#### Source extract:
++++++++++

= Peer assessment =

Peer assessment, or self-assessment, is a process whereby students or their peers grade assignments or tests based on a teacher's benchmarks. The practice is employed to save teachers time and improve students' understanding of course materials as well as improve their metacognitive skills. Rubrics are often used in conjunction with self- and peer-assessment.

==Advantages==

=== Saves teachers' time ===
Student grade assignments can save teacher's time because an entire classroom can be graded together in the time that it would take a teacher to grade one paper. Moreover, rather than having a teacher rush through each paper, students are able to take their time to correct them. Students can spend more time on a paper because they only have to grade one and can therefore do a more thorough job.

=== Faster feedback ===
Having students grade papers in class or assess their peers' oral presentations decreases the time taken for students to receive their feedback. Instead of them having to wait for feedback on their work, self- and peer-assessment allow assignments to be graded soon after completion. Students then do not have to wait until they have moved onto new material and the information is no longer fresh in their minds.

The faster turnaround time of feedback has been also shown to increase the likelihood of adoption by the feedback recipient. A controlled experiment conducted in a Massive Open Online Course (MOOC) setting found that students' final grades improved when feedback was delivered quickly, but not if delayed by 24 hours.

++++++++++

#### Supplied data:
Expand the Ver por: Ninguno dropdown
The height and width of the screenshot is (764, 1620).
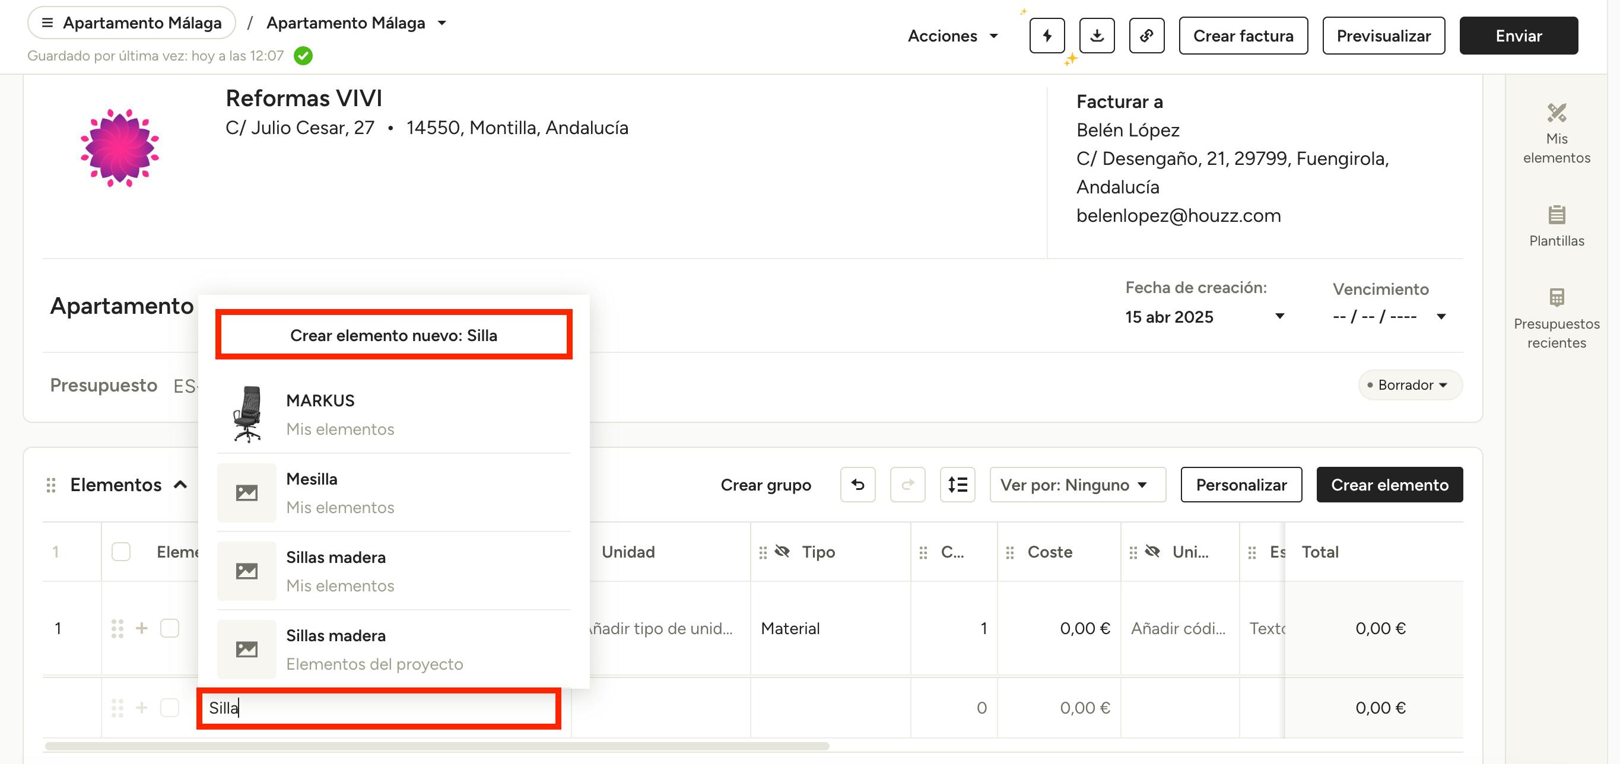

++++++++++

Reproduce the entire passage on peer assessment, word for word, including its headings and its paragraph breaks.

#### Expected answer:
= Peer assessment =

Peer assessment, or self-assessment, is a process whereby students or their peers grade assignments or tests based on a teacher's benchmarks. The practice is employed to save teachers time and improve students' understanding of course materials as well as improve their metacognitive skills. Rubrics are often used in conjunction with self- and peer-assessment.

==Advantages==

=== Saves teachers' time ===
Student grade assignments can save teacher's time because an entire classroom can be graded together in the time that it would take a teacher to grade one paper. Moreover, rather than having a teacher rush through each paper, students are able to take their time to correct them. Students can spend more time on a paper because they only have to grade one and can therefore do a more thorough job.

=== Faster feedback ===
Having students grade papers in class or assess their peers' oral presentations decreases the time taken for students to receive their feedback. Instead of them having to wait for feedback on their work, self- and peer-assessment allow assignments to be graded soon after completion. Students then do not have to wait until they have moved onto new material and the information is no longer fresh in their minds.

The faster turnaround time of feedback has been also shown to increase the likelihood of adoption by the feedback recipient. A controlled experiment conducted in a Massive Open Online Course (MOOC) setting found that students' final grades improved when feedback was delivered quickly, but not if delayed by 24 hours.